[v10,16/19] KVM: xen: split up kvm_xen_set_evtchn_fast()
Commit Message
From: Paul Durrant <pdurrant@amazon.com>
The implementation of kvm_xen_set_evtchn_fast() is a rather lengthy piece
of code that performs two operations: updating of the shared_info
evtchn_pending mask, and updating of the vcpu_info evtchn_pending_sel
mask. Introduce a separate function to perform each of those operations and
re-work kvm_xen_set_evtchn_fast() to use them.

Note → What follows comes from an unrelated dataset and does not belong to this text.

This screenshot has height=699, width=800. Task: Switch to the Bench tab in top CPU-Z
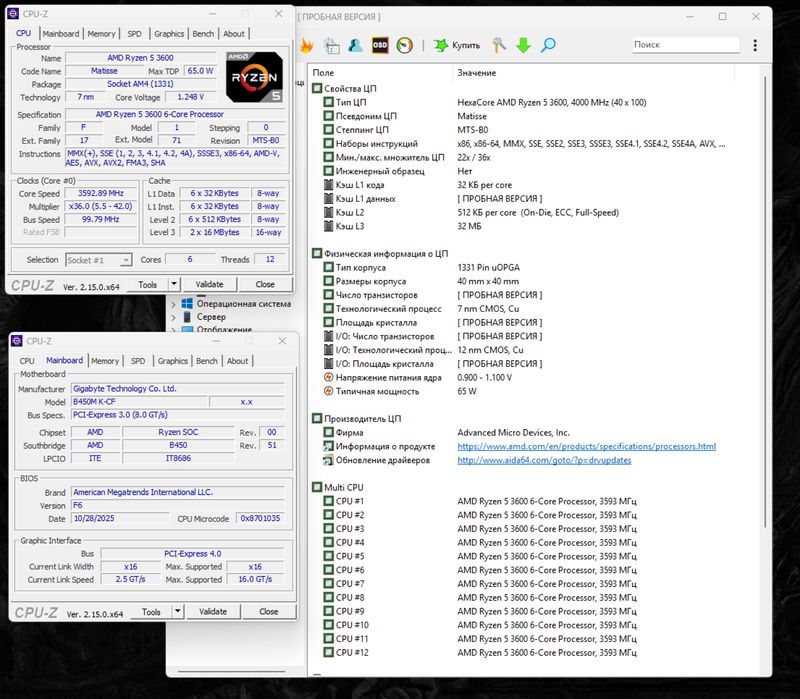[x=203, y=34]
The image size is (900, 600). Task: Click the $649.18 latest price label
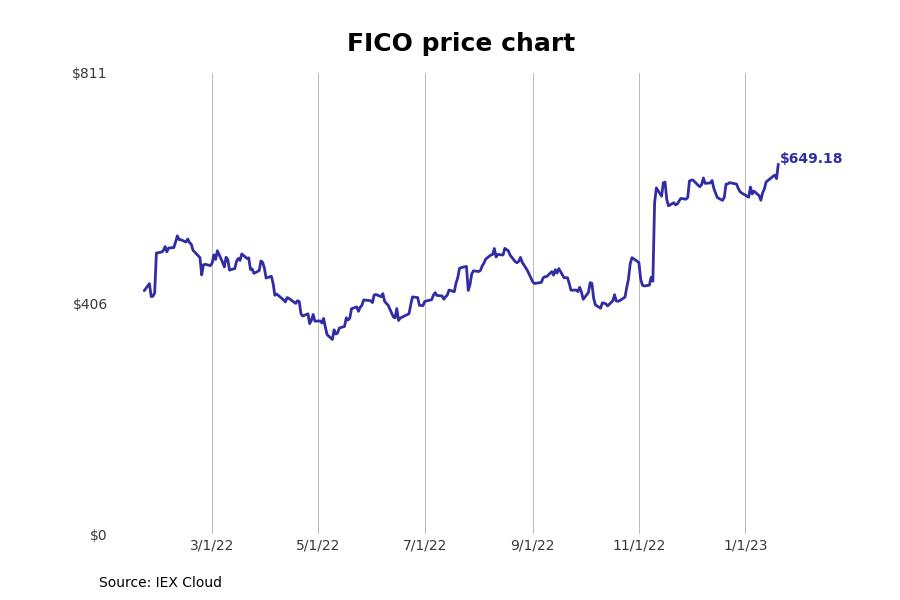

No functional change intended.
Signed-off-by: Paul Durrant <pdurrant@amazon.com>
---
Cc: Sean Christopherson <seanjc@google.com>
Cc: Paolo Bonzini <pbonzini@redhat.com>
Cc: Thomas Gleixner <tglx@linutronix.de>
Cc: Ingo Molnar <mingo@redhat.com>
Cc: Borislav Petkov <bp@alien8.de>
Cc: Dave Hansen <dave.hansen@linux.intel.com>
Cc: "H. Peter Anvin" <hpa@zytor.com>
Cc: David Woodhouse <dwmw2@infradead.org>
Cc: x86@kernel.org
v10:
- Updated in this version. Dropped David'd R-b since the updates are
non-trivial.
v8:
- New in this version.
---
arch/x86/kvm/xen.c | 175 ++++++++++++++++++++++++++-------------------
1 file changed, 100 insertions(+), 75 deletions(-)
Comments
On Mon, 2023-12-04 at 14:43 +0000, Paul Durrant wrote:
> From: Paul Durrant <pdurrant@amazon.com>
>
> The implementation of kvm_xen_set_evtchn_fast() is a rather lengthy piece
> of code that performs two operations: updating of the shared_info
> evtchn_pending mask, and updating of the vcpu_info evtchn_pending_sel
> mask. Introduce a separate function to perform each of those operations and
> re-work kvm_xen_set_evtchn_fast() to use them.
>
> No functional change intended.
>
> Signed-off-by: Paul Durrant <pdurrant@amazon.com>
...
> + if (IS_ENABLED(CONFIG_64BIT) && kvm->arch.xen.long_mode) {
> + struct vcpu_info *vcpu_info = gpc->khva;
> + u32 port_word_bit = port / 32;
Shouldn't that one be /64, and the compat one be /32?
> +
> + if (!kvm_gpc_check(gpc, sizeof(*vcpu_info))) {
> + if (!test_and_set_bit(port_word_bit, &vcpu->arch.xen.evtchn_pending_sel))
> + kick_vcpu = true;
> + goto out;
> + }
> +
> + if (!test_and_set_bit(port_word_bit, &vcpu_info->evtchn_pending_sel)) {
> + WRITE_ONCE(vcpu_info->evtchn_upcall_pending, 1);
> + kick_vcpu = true;
This is the one you're removing...
> - int port_word_bit;
...
> - if (IS_ENABLED(CONFIG_64BIT) && kvm->arch.xen.long_mode) {
> - struct shared_info *shinfo = gpc->khva;
> - pending_bits = (unsigned long *)&shinfo->evtchn_pending;
> - mask_bits = (unsigned long *)&shinfo->evtchn_mask;
> - port_word_bit = xe->port / 64;
> - } else {
> - struct compat_shared_info *shinfo = gpc->khva;
> - pending_bits = (unsigned long *)&shinfo->evtchn_pending;
> - mask_bits = (unsigned long *)&shinfo->evtchn_mask;
> - port_word_bit = xe->port / 32;
> - }
And why change it from an int to a u32?
On x86, arch_test_and_set_bit() takes a 'long' as its first argument,
and arch___test_and_set_bit takes an 'unsigned long'.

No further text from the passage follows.